🏥 Hospital-acquired infections (HAIs), also called nosocomial infections, occur ≥48 hours after admission and are a major cause of morbidity, mortality, and cost in healthcare.
They prolong recovery, drive antimicrobial resistance, and are key targets for NHS patient safety initiatives.
💡 The “big 5” HAIs: UTI, SSI, BSI, VAP, and C. difficile colitis.
🦠 Common Hospital-Acquired Infections
- 💧 Urinary Tract Infection (UTI)
– Commonest HAI, usually catheter-associated.
– Pathogens: E. coli, Klebsiella, Pseudomonas.
– Risk factors: prolonged catheterisation, diabetes, dehydration, poor hygiene.
– Prevention: Aseptic insertion, closed drainage, daily review → “If you don’t need it, don’t leave it.”
- 🔪 Surgical Site Infection (SSI)
– Occurs within 30 days (or 90 if prosthesis).
– Pathogens: skin flora, esp. S. aureus.
– Risk factors: long/emergency surgery, obesity, diabetes, immunosuppression.
– Prevention: Antibiotic prophylaxis, sterile technique, normothermia, glycaemic control, meticulous wound care.
- 💉 Bloodstream Infection (BSI)
– Often from central lines, cannulae, TPN, dialysis.
– Pathogens: coagulase-negative staphylococci, S. aureus, Gram-negatives.
– Prevention: Full sterile precautions at insertion, chlorhexidine skin prep, daily line review, early removal.
- 🌬️ Ventilator-Associated Pneumonia (VAP)
– Usually >48h after intubation.
– Pathogens: Pseudomonas, Acinetobacter, MRSA, Enterobacteriaceae.
– Prevention (“VAP bundle”): Head up 30–45°, daily sedation breaks, early extubation, chlorhexidine oral care, subglottic suction tubes if long-term ventilation expected.
- 🧻 Clostridioides difficile Colitis
– Follows broad-spectrum antibiotics (esp. cephalosporins, clindamycin, fluoroquinolones).
– Risk factors: age >65, PPIs, immunosuppression, recent hospitalisation.
– Prevention: Antibiotic stewardship, soap & water hand hygiene (alcohol gel ineffective vs spores), isolation, chlorine-based cleaning.
📋 Assessment of Suspected HAI
- 🔎 History: Recent procedures, device use (catheter, central line, ventilation), prior antibiotics, immunosuppression.
- 🩺 Examination: Sepsis screen: fever, tachycardia, hypotension, altered mental status. Inspect wounds, lines, drains.
- 🧪 Investigations: Blood/urine/wound cultures, CXR if pneumonia, stool PCR/toxin assay for C. diff.

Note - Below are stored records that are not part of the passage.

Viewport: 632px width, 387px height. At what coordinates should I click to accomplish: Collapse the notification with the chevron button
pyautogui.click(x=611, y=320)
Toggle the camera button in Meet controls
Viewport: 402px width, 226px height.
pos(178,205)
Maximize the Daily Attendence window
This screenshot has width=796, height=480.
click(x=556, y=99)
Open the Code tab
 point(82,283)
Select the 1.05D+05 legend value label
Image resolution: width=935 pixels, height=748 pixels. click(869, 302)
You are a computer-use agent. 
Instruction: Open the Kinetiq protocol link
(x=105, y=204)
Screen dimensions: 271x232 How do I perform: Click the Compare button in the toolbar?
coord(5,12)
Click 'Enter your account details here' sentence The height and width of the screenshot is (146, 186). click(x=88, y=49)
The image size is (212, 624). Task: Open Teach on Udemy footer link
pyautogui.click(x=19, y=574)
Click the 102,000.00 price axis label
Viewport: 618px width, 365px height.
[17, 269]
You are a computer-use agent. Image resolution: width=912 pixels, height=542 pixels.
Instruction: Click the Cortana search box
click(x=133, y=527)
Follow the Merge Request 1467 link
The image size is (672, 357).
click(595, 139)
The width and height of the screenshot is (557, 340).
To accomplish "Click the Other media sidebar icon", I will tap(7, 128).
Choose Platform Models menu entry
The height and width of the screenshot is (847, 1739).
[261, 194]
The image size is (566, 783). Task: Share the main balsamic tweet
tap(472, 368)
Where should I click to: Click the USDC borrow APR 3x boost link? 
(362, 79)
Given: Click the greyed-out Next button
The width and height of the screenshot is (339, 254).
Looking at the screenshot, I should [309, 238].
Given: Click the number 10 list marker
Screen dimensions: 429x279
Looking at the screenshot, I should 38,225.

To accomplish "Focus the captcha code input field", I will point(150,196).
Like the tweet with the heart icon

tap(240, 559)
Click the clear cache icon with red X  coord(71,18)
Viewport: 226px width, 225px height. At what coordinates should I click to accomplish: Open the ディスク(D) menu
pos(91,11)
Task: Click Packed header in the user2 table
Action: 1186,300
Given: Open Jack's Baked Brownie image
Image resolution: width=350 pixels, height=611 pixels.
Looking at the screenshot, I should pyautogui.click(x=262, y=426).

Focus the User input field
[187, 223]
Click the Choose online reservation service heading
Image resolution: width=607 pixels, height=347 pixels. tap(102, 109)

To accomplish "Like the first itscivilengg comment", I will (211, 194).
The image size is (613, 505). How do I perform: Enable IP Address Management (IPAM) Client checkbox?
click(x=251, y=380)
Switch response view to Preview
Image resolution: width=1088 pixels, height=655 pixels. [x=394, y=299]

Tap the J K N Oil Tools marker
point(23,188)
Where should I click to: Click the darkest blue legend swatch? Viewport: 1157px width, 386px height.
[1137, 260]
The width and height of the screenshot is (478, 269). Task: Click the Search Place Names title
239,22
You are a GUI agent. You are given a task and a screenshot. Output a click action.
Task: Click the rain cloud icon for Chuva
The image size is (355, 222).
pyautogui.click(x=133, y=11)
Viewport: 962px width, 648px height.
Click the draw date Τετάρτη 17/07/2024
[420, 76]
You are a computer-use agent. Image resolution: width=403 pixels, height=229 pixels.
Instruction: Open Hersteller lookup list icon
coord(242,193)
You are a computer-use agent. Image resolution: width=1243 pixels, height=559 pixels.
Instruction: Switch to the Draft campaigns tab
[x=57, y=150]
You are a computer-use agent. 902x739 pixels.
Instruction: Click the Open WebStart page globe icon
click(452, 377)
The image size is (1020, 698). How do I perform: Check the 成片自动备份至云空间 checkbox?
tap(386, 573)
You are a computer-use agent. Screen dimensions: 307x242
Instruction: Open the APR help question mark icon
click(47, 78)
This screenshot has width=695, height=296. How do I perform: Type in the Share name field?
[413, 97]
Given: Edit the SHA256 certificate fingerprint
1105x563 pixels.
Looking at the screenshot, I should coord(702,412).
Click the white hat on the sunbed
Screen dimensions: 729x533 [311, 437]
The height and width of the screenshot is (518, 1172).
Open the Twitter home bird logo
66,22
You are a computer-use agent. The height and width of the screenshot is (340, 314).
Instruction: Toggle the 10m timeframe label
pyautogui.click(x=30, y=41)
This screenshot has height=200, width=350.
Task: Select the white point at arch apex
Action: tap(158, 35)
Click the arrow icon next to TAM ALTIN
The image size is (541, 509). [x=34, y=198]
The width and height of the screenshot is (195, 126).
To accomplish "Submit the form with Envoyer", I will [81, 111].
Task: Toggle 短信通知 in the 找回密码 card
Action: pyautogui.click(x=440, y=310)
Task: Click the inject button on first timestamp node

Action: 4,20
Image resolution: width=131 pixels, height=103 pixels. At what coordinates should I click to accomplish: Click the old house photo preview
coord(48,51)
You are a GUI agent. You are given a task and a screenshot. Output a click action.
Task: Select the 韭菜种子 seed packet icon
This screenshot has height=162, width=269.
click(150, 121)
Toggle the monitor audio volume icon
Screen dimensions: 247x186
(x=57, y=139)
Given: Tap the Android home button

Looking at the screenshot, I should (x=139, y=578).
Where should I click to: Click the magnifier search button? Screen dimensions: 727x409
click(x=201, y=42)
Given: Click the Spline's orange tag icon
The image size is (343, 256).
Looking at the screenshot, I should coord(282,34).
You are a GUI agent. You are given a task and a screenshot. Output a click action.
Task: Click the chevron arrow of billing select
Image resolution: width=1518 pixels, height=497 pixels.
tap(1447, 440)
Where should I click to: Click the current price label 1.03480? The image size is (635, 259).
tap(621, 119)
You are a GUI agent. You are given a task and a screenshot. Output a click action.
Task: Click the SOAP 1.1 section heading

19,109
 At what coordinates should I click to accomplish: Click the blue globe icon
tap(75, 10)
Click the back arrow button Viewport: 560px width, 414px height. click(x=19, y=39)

- 🧤 Infection control: Hand hygiene, PPE, patient isolation, notify infection control team.
- 💊 Antibiotic stewardship: Culture before antibiotics, de-escalate promptly.
🧭 Diagnostic & Management Pathway
- ⚠️ Clinical suspicion: New fever, raised CRP/WCC, localising signs (dysuria, wound erythema, new infiltrates, diarrhoea).
- 🧪 Investigations: Take cultures before antibiotics (blood, urine, sputum, wound, stool).
- 💊 Empiric therapy:
– Start within 1 hr if sepsis suspected.
– IV piperacillin–tazobactam or meropenem if resistant risk.
– Add MRSA cover (vancomycin/linezolid) if indicated.
– Fluids, oxygen, and source control (remove line, drain abscess).
- 🔬 Targeted therapy: Narrow spectrum once cultures return. Shortest effective course (5–7d uncomplicated).
- 🛡️ Prevention: Catheter, line, and ventilator “bundles”. Daily device review. Antimicrobial stewardship ward rounds. HAI surveillance + reporting for QI.
📊 Key NHS Prevention Bundles
- 💧 Catheter Care Bundle: aseptic insertion, daily review, prompt removal.
- 💉 Central Line Bundle: full sterile barrier, chlorhexidine, documented line necessity review.
- 🌬️ Ventilator Bundle: head elevation, sedation breaks, oral hygiene, extubation as soon as possible.
💡 Pearls:
– Culture before antibiotics. 🧪
– “Device out is as important as antibiotic in.” 🚫💉
– HAIs = ≥48 hrs after admission (exclude community-acquired).
– Surveillance + multidisciplinary prevention are as important as treatment.